I've been playing around with Celery / Django. In their example celery.py file there is the following line
app.autodiscover_tasks(lambda: settings.INSTALLED_APPS, force=True)
Where lambda:settings.INSTALLED_APPS is the actual parameter for the formal parameter packages in autodiscover_tasks(). And settings.INSTALLED_APPS is a tuple. 
autodiscover_tasks() then either calls the function it was passed or directly assigns the variable it was given in one of its first lines...
packages = packages() if callable(packages) else packages
So my question is. I just don't get why this was done this way. It seems very redundant. Why not just pass settings.INSTALLED_APPS as the tuple god wanted it to be. Why pass an anonymous function that calls it instead? What am I missing here?

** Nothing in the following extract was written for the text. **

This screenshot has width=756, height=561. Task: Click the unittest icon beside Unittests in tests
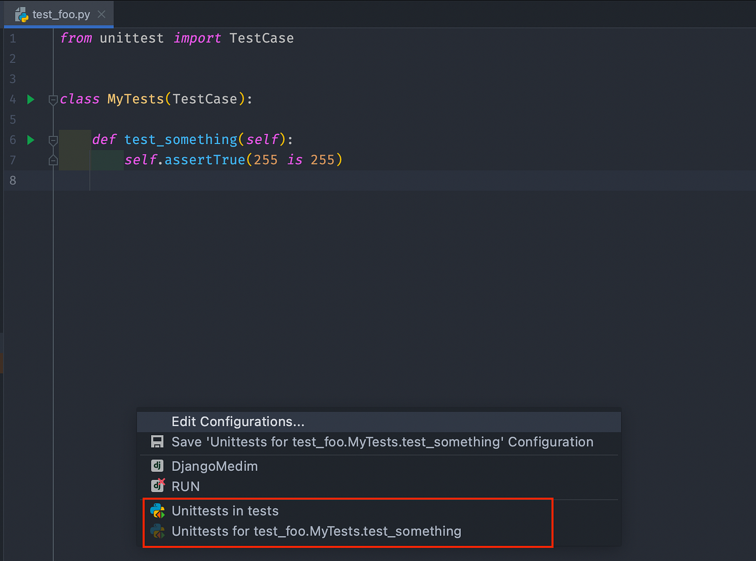pos(157,510)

Since Celery is asyncrhonous it is not fixed that settings.Installed_Apps will not change while performing other computations, so wrapping it inside a lambda encapsulates it value as a reference until it gets called.

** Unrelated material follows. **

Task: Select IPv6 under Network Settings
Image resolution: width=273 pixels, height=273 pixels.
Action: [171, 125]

EDIT (adding an example as commented):
setting.INSTALLED_APPS = 10
app.autodiscover_tasks(settings.INSTALLED_APPS, force=True) #is called with installed_apps = 10, so it give you an output.

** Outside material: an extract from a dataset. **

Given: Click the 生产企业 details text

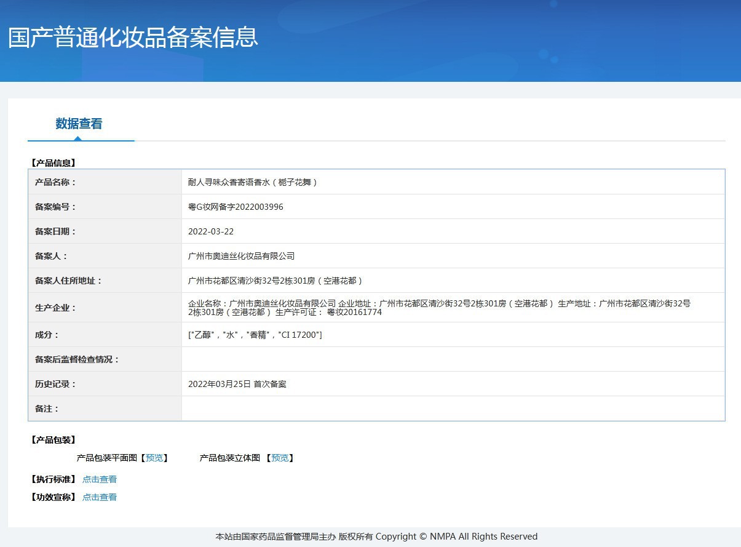Looking at the screenshot, I should click(x=439, y=308).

now think of this, while app.autodiscover_tasksis being called and its internall computations are made some other thing is being computed, and setting.INSTALLED_APPS now = 8, since you did use the variable, your call is using 10 instead of '8', but encapsulating it into the lambda (app.autodiscover_tasks(lambda: settings.INSTALLED_APPS, force=True)) it will get the value when he needs it, synchronizing with its actual value wich should be 8.
Adding on to Daniel's answer, here's a rather minimal example to showcase "late evaluation" by passing a callable.
>>> def foo(arg):
...     return lambda: arg() if callable(arg) else arg
This is a function that returns another function in order to fake asynchronous execution.
Build two functions:
>>> foo_arg = 3
>>> foo1 = foo(foo_arg)
>>> foo2 = foo(lambda: foo_arg)
Change foo_arg after creation of foo1 and foo2:
>>> foo_arg = 4
Call the functions:
>>> foo1()
3
>>> foo2()
4
foo1 uses the old foo_arg it was constructed with, foo2 calls the anonymous function to get the current value of foo_arg.